Merger and acquisition activity in this sector has been hardest hit. According to merger and acquisition information sourced from DealMakers Online 60 transactions were announced in the first half of 2008 valued at R82bn. As at the end of June this year this number had fallen to 22 deals valued at R14bn — and if one takes into consideration the effect of a weakening exchange rate the value of transactions is further eroded.
Sandra du Toit, head of mining & metals, Africa Corporate Finance at Standard Bank, says companies in the sector are looking carefully at capital allocations, specifically at existing and new projects, and acquisitions. Companies are taking a long hard look at their portfolios and making decisions on the commercial viability of each project. The view that disposal of noncore assets may see better efficiencies when run by others is now a consideration.

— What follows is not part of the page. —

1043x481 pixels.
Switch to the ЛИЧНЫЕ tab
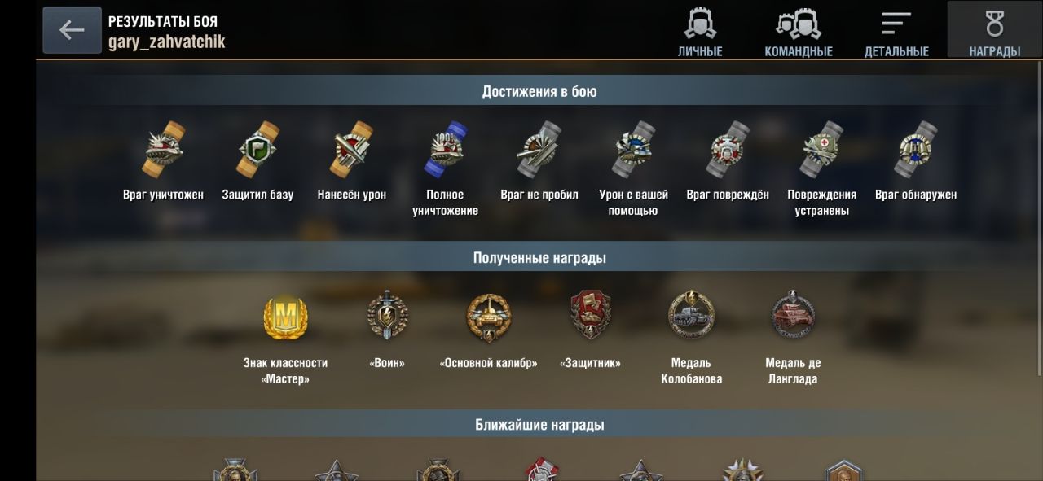701,33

This trend is not peculiar to South African mining groups; international firms too are feeling the pressure brought on by weak commodity prices. What these tough conditions have done is create, for those companies with strong balance sheets, opportunities to pick up assets at good valuations. Recent examples include the sale in June by AngloGold Ashanti of its Cripple Creek mine to Newmount Mining for $820m. Rio Tinto also announced the sale of its diamond and coal mining assets in Zimbabwe, marking the withdrawal of the firm from the country after a 60-year presence, and in May BHP spun off a collection of noncore assets into a separate company, South32.

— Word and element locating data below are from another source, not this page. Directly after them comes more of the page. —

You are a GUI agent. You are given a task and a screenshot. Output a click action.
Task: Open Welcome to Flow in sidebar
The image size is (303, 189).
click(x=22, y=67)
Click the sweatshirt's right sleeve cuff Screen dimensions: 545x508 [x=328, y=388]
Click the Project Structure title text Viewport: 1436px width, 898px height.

Du Toit concedes that conditions are more difficult for companies in the local commodity environment with a number of additional factors impacting on an already tough landscape. Investors, she says, are concerned about SA’s infrastructure, such as uncertainly in electricity supply which will constrain operations and challenge efficiencies. In addition labour issues are tricky with current wage negotiations in the gold mining industry under way. The uncertainty surrounding local ownership requirements has caused further problems for investors. While the principle of a 26% shareholding is understood, the current confusion around the interpretation of the principle “once empowered, always empowered” adds to further indecision, she says.
The Chamber of Mines has lodged papers in court seeking a declaratory order. Fierce opposition by the Department of Minerals and Energy has led to severe financial and legal consequences for companies falling foul of its interpretation. Eskom has recently announced that it requires suppliers to have a BEE ownership level of more than 50% begging the question as to what is in it for investors as minority shareholders in ageing assets.

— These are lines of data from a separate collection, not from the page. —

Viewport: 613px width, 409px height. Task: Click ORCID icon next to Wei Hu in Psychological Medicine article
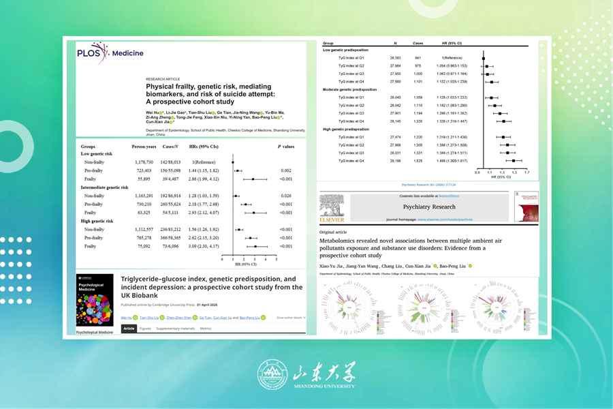tap(136, 318)
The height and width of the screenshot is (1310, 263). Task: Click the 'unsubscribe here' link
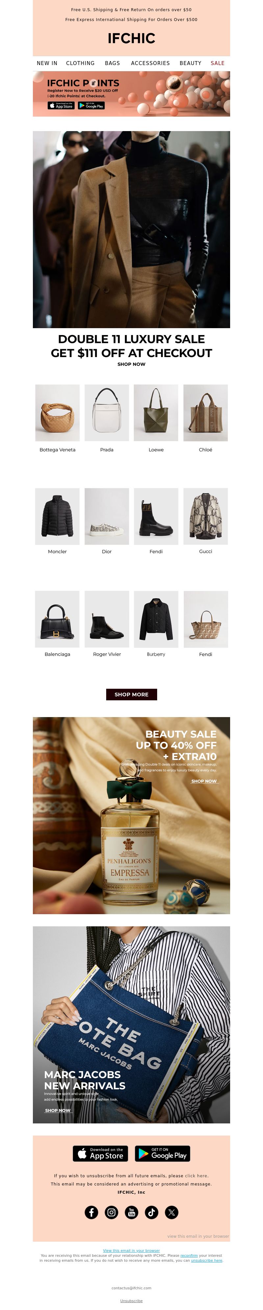207,1260
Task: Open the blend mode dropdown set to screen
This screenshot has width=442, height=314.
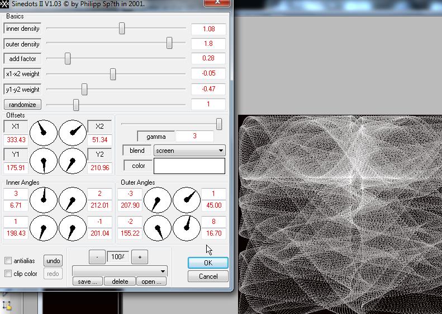Action: (x=189, y=151)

Having said all this, there are deals being concluded but these tend to be the smaller “bolt on” transactions. Du Toit gives examples — African Rainbow Minerals, she says, has been taking advantage of market conditions by buying mining rights on contiguous properties so extending the life of its mines. Chinese companies continue to show interest in the smaller asset class; the acquisition by private equity and venture capital company Heaven-Sent Capital Management of Village Main Reef earlier this year is an example.
Looking ahead on what to expect, Du Toit sees activity in the sector remaining low key. Unlike the previous downturn in 2008 which was relatively short, driven by sentiment and bounced back strongly this current downturn is driven by supply and demand.
She expects prices to remain depressed for longer with an improvement only in 2017-18. Companies will use this time, she says, to anchor down, focus on core businesses and strengthen balance sheets.